Benchmarking Debiasing Methods for LLM-based Parameter Estimates
- URL: http://arxiv.org/abs/2506.09627v1
- Date: Wed, 11 Jun 2025 11:37:02 GMT
- Title: Benchmarking Debiasing Methods for LLM-based Parameter Estimates
- Authors: Nicolas Audinet de Pieuchon, Adel Daoud, Connor T. Jerzak, Moa Johansson, Richard Johansson,
- Abstract summary: Large language models (LLMs) offer an inexpensive yet powerful way to annotate text, but are often inconsistent when compared with experts.<n>To mitigate this bias, researchers have developed debiasing methods such as Design-based Supervised Learning (Supervised Learning) and Prediction-Powered Inference (PPI)<n>We compare DSL and PPI across a range of tasks, finding that although both achieve low bias with large datasets, DSL often outperforms PPI on bias reduction and empirical efficiency.

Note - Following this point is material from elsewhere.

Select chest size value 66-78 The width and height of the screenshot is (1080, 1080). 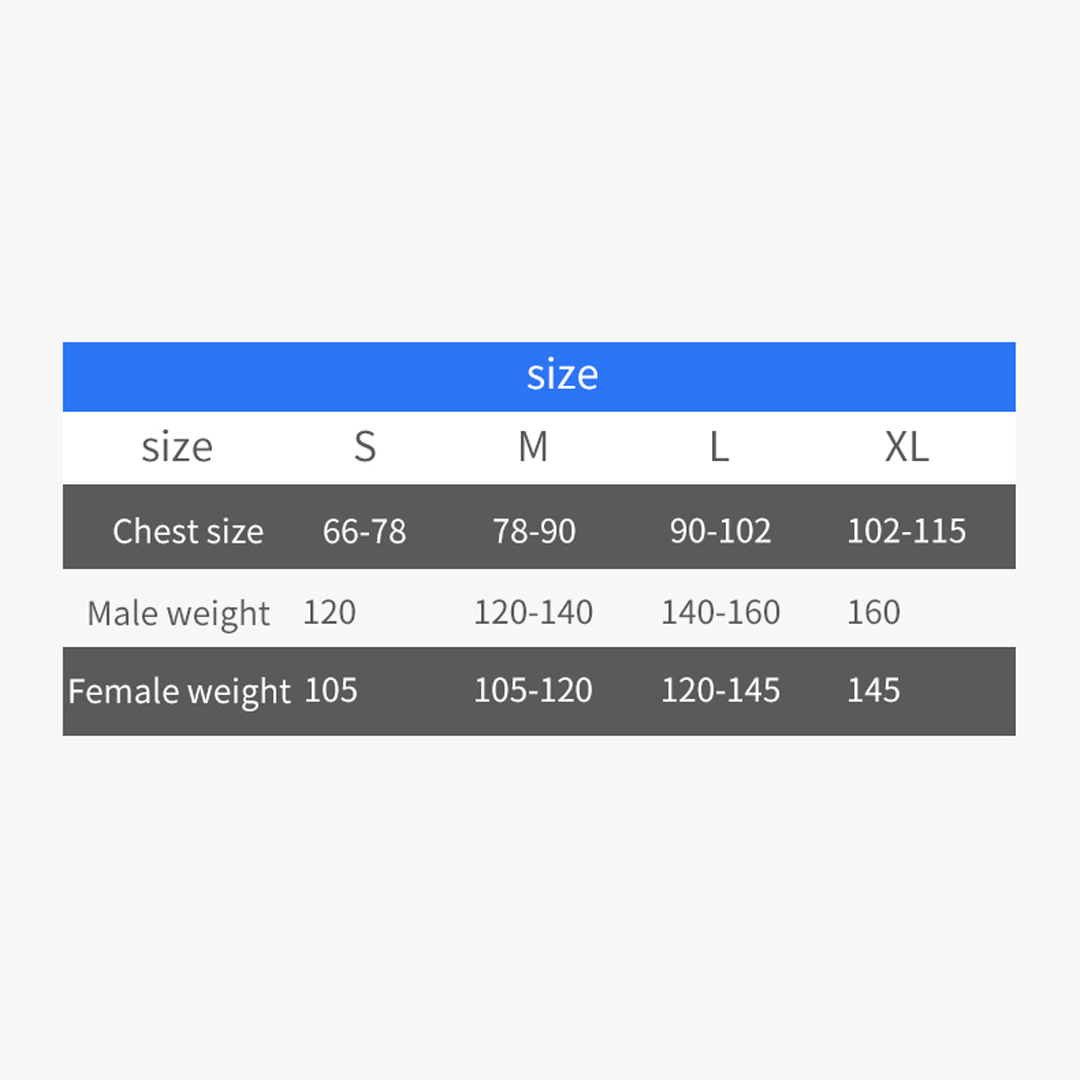click(x=365, y=531)
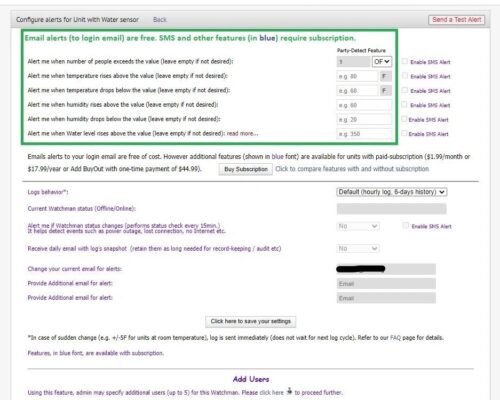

- Score: 7.790904593265873
- License: http://creativecommons.org/licenses/by/4.0/
- Abstract: Large language models (LLMs) offer an inexpensive yet powerful way to annotate text, but are often inconsistent when compared with experts. These errors can bias downstream estimates of population parameters such as regression coefficients and causal effects. To mitigate this bias, researchers have developed debiasing methods such as Design-based Supervised Learning (DSL) and Prediction-Powered Inference (PPI), which promise valid estimation by combining LLM annotations with a limited number of expensive expert annotations. Although these methods produce consistent estimates under theoretical assumptions, it is unknown how they compare in finite samples of sizes encountered in applied research. We make two contributions: First, we study how each method's performance scales with the number of expert annotations, highlighting regimes where LLM bias or limited expert labels significantly affect results. Second, we compare DSL and PPI across a range of tasks, finding that although both achieve low bias with large datasets, DSL often outperforms PPI on bias reduction and empirical efficiency, but its performance is less consistent across datasets. Our findings indicate that there is a bias-variance tradeoff at the level of debiasing methods, calling for more research on developing metrics for quantifying their efficiency in finite samples.